***** Dataset entries *****

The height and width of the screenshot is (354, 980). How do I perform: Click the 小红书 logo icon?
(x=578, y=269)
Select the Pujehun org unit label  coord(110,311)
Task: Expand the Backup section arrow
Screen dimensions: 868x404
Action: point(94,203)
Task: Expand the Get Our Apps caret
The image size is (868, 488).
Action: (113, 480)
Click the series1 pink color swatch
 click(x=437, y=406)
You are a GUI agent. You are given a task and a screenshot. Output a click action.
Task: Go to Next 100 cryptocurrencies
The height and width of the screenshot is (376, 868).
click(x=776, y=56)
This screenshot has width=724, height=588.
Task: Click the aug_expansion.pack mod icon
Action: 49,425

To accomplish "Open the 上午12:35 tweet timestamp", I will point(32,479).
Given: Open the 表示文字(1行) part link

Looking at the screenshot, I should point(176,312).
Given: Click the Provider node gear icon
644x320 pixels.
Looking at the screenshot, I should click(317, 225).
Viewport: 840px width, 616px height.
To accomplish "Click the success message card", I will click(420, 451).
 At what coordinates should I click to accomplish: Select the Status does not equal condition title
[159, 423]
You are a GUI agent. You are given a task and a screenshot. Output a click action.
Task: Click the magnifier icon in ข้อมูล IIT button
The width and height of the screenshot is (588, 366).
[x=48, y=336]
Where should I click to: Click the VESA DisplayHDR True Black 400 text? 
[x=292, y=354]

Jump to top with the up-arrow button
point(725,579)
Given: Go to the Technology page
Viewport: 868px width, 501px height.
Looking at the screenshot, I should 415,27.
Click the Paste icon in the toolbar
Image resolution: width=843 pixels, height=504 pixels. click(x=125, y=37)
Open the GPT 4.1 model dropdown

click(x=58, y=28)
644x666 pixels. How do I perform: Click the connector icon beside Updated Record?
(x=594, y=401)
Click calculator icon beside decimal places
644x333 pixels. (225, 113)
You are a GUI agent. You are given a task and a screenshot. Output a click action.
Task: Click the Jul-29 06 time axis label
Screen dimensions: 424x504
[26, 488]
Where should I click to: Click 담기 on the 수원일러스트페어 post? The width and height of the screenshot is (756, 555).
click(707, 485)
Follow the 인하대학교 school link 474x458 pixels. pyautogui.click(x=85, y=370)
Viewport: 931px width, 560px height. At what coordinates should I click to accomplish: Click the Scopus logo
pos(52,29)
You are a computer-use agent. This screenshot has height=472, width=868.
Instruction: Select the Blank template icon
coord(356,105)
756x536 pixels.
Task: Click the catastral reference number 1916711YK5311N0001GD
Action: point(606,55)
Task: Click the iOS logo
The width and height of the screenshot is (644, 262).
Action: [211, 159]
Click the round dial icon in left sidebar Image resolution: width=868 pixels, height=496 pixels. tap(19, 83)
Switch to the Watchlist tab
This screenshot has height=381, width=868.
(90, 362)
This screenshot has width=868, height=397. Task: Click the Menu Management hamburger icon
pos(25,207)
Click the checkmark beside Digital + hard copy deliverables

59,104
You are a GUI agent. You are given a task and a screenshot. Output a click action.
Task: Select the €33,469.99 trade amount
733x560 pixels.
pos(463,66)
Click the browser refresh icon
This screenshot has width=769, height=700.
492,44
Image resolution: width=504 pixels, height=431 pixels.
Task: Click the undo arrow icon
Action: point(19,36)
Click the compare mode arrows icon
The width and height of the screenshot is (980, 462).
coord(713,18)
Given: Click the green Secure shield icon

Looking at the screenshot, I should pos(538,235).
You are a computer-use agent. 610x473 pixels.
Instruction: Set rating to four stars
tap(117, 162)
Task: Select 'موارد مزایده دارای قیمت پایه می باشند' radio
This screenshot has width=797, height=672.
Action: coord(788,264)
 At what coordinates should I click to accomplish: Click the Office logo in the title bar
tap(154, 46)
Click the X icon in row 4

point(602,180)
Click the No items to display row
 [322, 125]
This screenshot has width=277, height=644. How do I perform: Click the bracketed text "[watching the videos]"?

*****

Please write out, exactly as they appear above, only the lines in the stretch from the line with "Task: Expand the Get Our Apps caret" through the line with "Given: Click the Provider node gear icon".

* _Reply to the task_
Task: Expand the Get Our Apps caret
The image size is (868, 488).
Action: (113, 480)
Click the series1 pink color swatch
 click(x=437, y=406)
You are a GUI agent. You are given a task and a screenshot. Output a click action.
Task: Go to Next 100 cryptocurrencies
The height and width of the screenshot is (376, 868).
click(x=776, y=56)
This screenshot has width=724, height=588.
Task: Click the aug_expansion.pack mod icon
Action: 49,425

To accomplish "Open the 上午12:35 tweet timestamp", I will point(32,479).
Given: Open the 表示文字(1行) part link

Looking at the screenshot, I should point(176,312).
Given: Click the Provider node gear icon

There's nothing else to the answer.